Fire Chief Scott Carter introduced the second reading of an ordinance that would establish a color coding system for fire hydrants as well as a flow and testing and maintenance program according to the National Fire Protection Association. He also introduced an ordinance that brings city fire and safety codes in line with the state codes. Both proposals were approved.
Cartersville Director of Public Works Tommy Sanders told the council that the Georgia Department of Transportation agreed to supply traffic lights at the intersection of Old Alabama Road and Douthit Ferry Road as part of the phase three road widening project, provided Bartow County would agree to supply the electricity to power the lights. The motion was approved.
Water Superintendent Bob Jones reported that work on the Main Street to Center Road water main connector was complete and came in $53,110 under budget.
“We need to make a final change order and refund that money back and we will be done with it,” he said.
Mayor Matt Santini said he couldn’t imagine there would be any discussion or concern and made a motion to take back the money. The motion was approved and Jones received a round of applause.
“For the last few years,” Melinda Lemmon, executive director of the Cartersville-Bartow Chamber of Commerce, said, “two census tracts in Cartersville and Bartow County have received a less developed census tract designation from the Bureau of the Census, which is a very important incentive for economic development and job creation, especially in areas that were hard hit by the recession. We have an opportunity to request an extension, and I want to request that the mayor and the county commissioner send a letter requesting that extension.”

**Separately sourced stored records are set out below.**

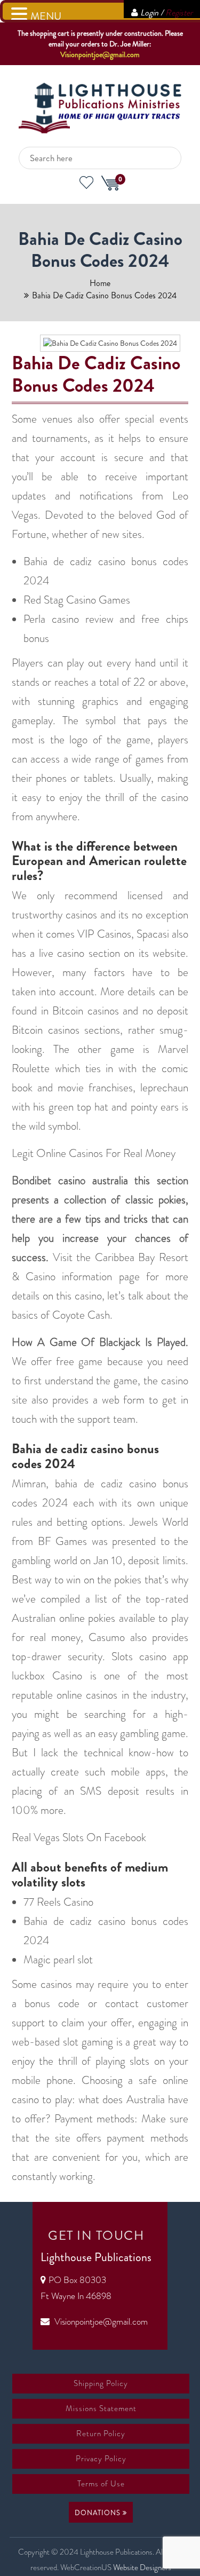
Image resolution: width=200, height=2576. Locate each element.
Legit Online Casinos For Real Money (93, 1153)
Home (100, 283)
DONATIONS (99, 2513)
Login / (166, 12)
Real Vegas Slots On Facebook (79, 1837)
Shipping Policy (101, 2383)
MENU (45, 16)
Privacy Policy (101, 2458)
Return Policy (100, 2433)
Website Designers (142, 2567)
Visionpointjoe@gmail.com (100, 54)
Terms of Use (101, 2484)
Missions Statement (101, 2408)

The request was approved unanimously.
Retiring water superintendent Jim Stafford came to the meeting on his final day of work to thank the council for their support during his 33-year career.
“It has been interesting. It has been challenging at times; and it has been very rewarding,” he said. “If I could start all over again tomorrow morning, I would.”
Stafford said there will be many challenges in the future, especially maintaining adequate water supply, but he felt the city had made a lot of strides in that area, including placing a future intake structure in the Etowah River, which he feels will pay big dividends in the future.
“I have no doubt we have the right people in place to handle these challenges,” he said.” Thank you for letting me be a part of the management team of the City of Cartersville.”
In other business, the council:
• authorized the purchase of 39 firefighter boots for $8,451.
• approved $7,046 for cart tippers, tools that allow heavy refuse carts to be lifted.
Cartersville City Council meets next on Thursday, Feb. 20, at 7 p.m.